- DAFTAR TUGAS -
A: Dalam penggalan teks tentang aksi FPI di Monas, mengapa kehadiran para pendukung aksi untuk mendukung Pancasila barangkali tidak menjadi pertimbangan bagi Munarman dan rekan-rekannya? Jawablah dalam satu sampai tiga kalimat.
B: Bagaimana kalimat "Apa yang terjadi di Lapangan Nasional itu, telah menjadi berita nasional." dari penggalan teks tentang aksi FPI di Monas diterjemahkan ke dalam bahasa Inggris?
C: Teruskan penggalan teks tentang aksi FPI di Monas, dimulai tepat setelah kalimat terakhirnya.

- PENGGALAN TEKS -
Mengetuk Nurani Bali Terhadap Aksi FPI
Anand Krishna*
Radar Bali, Rabu 4 Juni 2008
Pada tanggal 1 Juni yang lalu, beberapa putra-putri Bali, antara lain yang saya kenal secara pribadi adalah Oming, Sukmawati, Yudanegara dan beberapa lainnya – ikut mendukung Aksi damai yang digelar oleh Aliansi Kebangsaan Kebebasan Beragama dan berkeyakinan (AKKBB) di Lapangan Monas, Jakarta.
Apa yang terjadi di Lapangan Nasional itu, telah menjadi berita nasional. Berita Hitam dalam sejarah era reformasi saat ini.
Ratusan massa dari FPI dan Laskar-Laskar, yang sebagaimana diakui oleh ahli hukum Munarman berada di bawah komandonya – menghajar mereka dan 70-an lainnya, karena dituduh mendukung Ahmadiyah.
Mereka bukanlah warga Ahmadiyah. Bahkan mereka bukanlah pemeluk agama Islam. Tetapi bagi FPI dan rekan-rekannya yang selalu mengafirkan semua orang yang berada di luar Islam “versi” mereka – itu tidak menjadi soal. Asal pukul, asal menghantam, asal menciderai.
Keberadaan mereka pun bukanlah untuk mendukung Ahmadiyah, tetapi untuk mendukung Pancasila sebagai dasar negara. Namun, barangkali itu pun tidak menjadi pertimbangan bagi Munarman dan rekan-rekannya, karena mereka mendukung ideologi khilafat dan tengah memperjuangkannya untuk menjadi dasar negara.
Oming mengalami geger otak, dan mesti dirawat di rumah sakit. Yudanegara mengalami perdarahan dan pembengkakan internal, yang mesti dirawat juga. Sukmawati robek bibirnya. Masih ada Katolik Bernard dan Protestan Joehannes yang kepalanya mesti dijahit hingga 9 jahitan. Dan, ada Buddhis Rudi Hartono, serta tentunya Muslim Haji Marhaento, Didit, Nino dan lain-lain, yang semuanya luka2 serius. Banyak diantaranya mesti dirawat dan menjalani CT Scan. Saya hanya menyebut nama-nama mereka yang saya kenal secara pribadi dan telah melihat keadaan mereka.

- BAHAN YANG DISEDIAKAN -
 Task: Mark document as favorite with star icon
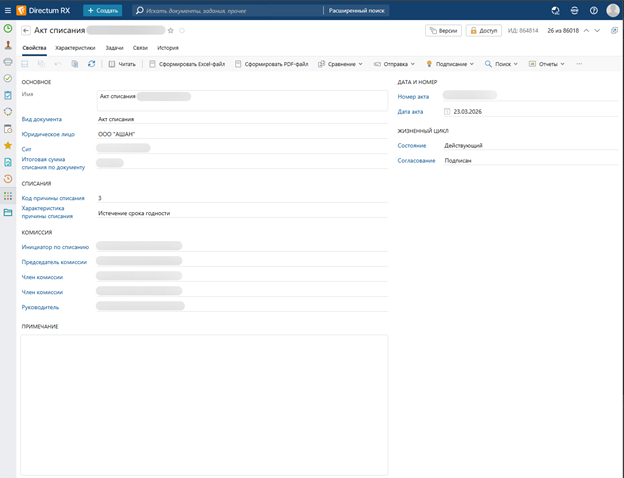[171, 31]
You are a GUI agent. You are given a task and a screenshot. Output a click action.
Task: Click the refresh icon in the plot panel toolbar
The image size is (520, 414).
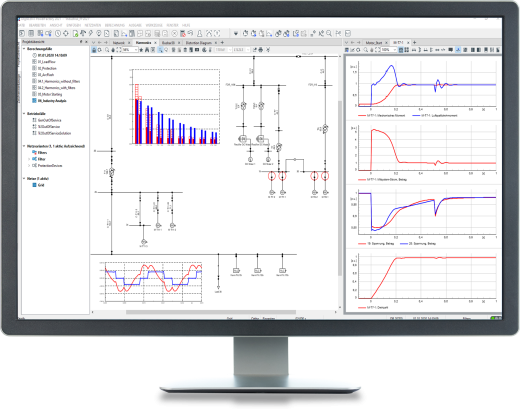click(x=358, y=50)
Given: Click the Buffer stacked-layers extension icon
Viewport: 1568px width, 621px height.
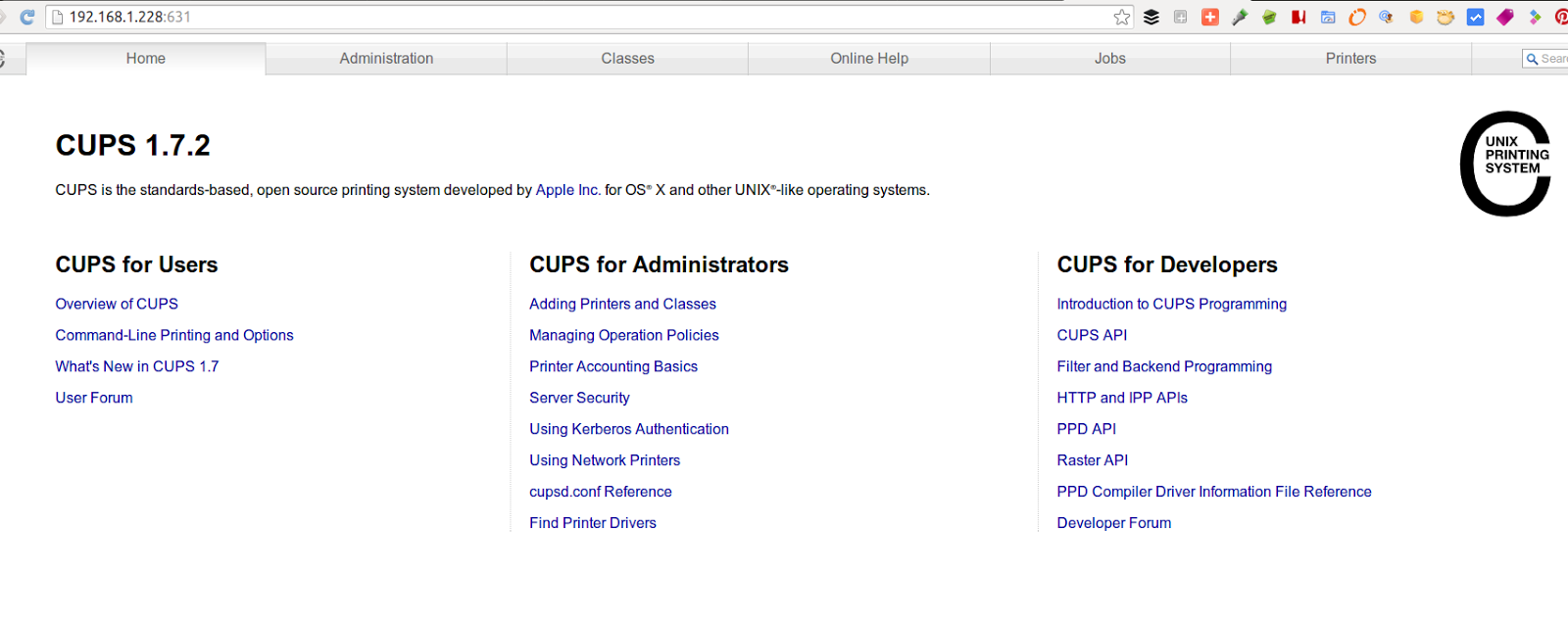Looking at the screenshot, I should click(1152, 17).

* * *

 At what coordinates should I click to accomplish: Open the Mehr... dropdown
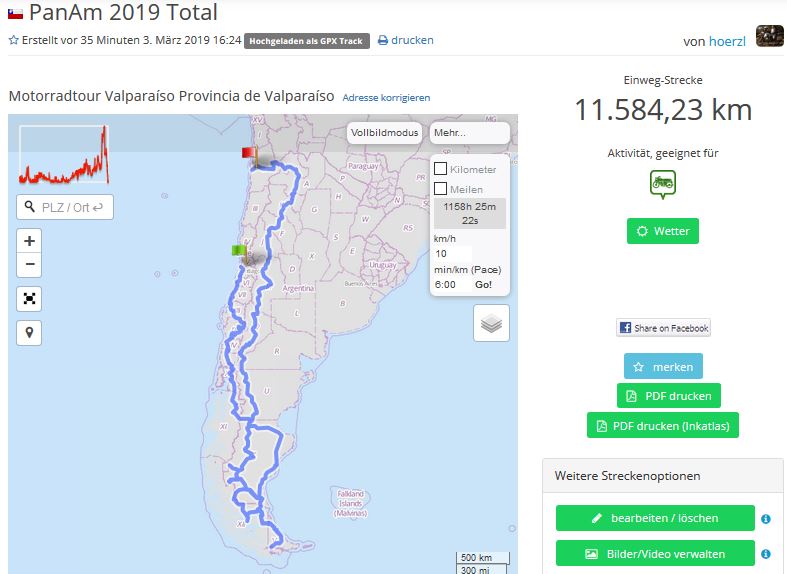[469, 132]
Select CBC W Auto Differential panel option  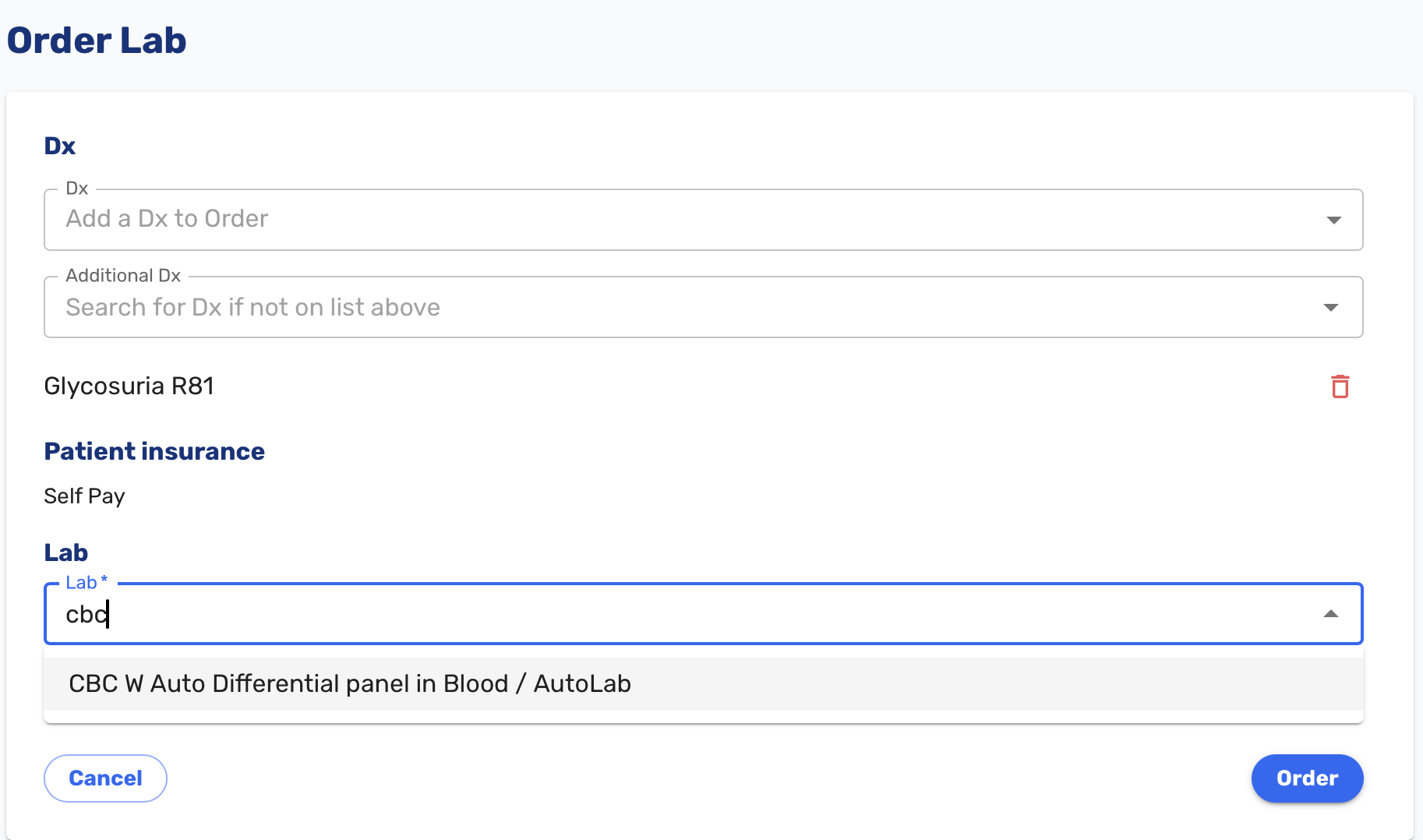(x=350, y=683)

- SOAL TERJAWAB -
A: Munarman dan rekan-rekannya mendukung ideologi khilafat. Mereka juga tengah memperjuangkan ideologi itu untuk menjadi dasar negara.

B: What happened at the National Square has become national news.

C:
Para jurbir pelaku masih bisa berteriak-teriak, “Aliansi membawa senjata api.” Bila itu benar, maka sudah mampuslah mereka semua, karena saat ini emosi teman-teman aliansi sudah memuncak. Dan, dalam keadaan itu, dengan senjata api di tangan, orang bisa menjadi kalap. TIDAK ADA YANG MEMBAWA SENJATA API.
Ya, ada justru gambar-gambar yang menunjukkan pentolan mereka mencekik sesama warga Indonesia, sambil berteriak histeris sebagaimana terungkap dari kesaksian mereka yang menjadi korban.
Putra-Putri Bali yang terbaik telah menumpahkan darah mereka bagi Ibu pertiwi, bagi Nusa dan Bangsa. Sekarang, bagaimana sikap Bunda Bali, sikap anggota DPRD, Masyarakat Bali (entah mereka Hindu, Muslim, Katolik, Protestan, Sikh, Buddhis, Konghucu – apa saja), dan Pemda Bali.
Putra-Putri Bali yang berada di baris terdepan saat itu hendak menyanyikan lagu-lagu kebangsaan. Tetapi, oleh gerombolan penjahat yang tidak suka kelembutan musik itu, alat-alat mereka dirusak, termasuk sound-system sewaan. Kerugian materi hingga lebih dari 100 juta. Kerugian non-materi, tak terhitung. Belum lagi biaya pengobatan. Namun, dengan gagah-berani, putra-putri Bali dan warga Indonesia yang masih waras itu menanggung sendiri seluruh biaya dan kerugian tersebut.
Saya ingin mengetuk Nurani Warga Bali.
Peran apa yang dapat dimainkan oleh kita sebagai warga Bali.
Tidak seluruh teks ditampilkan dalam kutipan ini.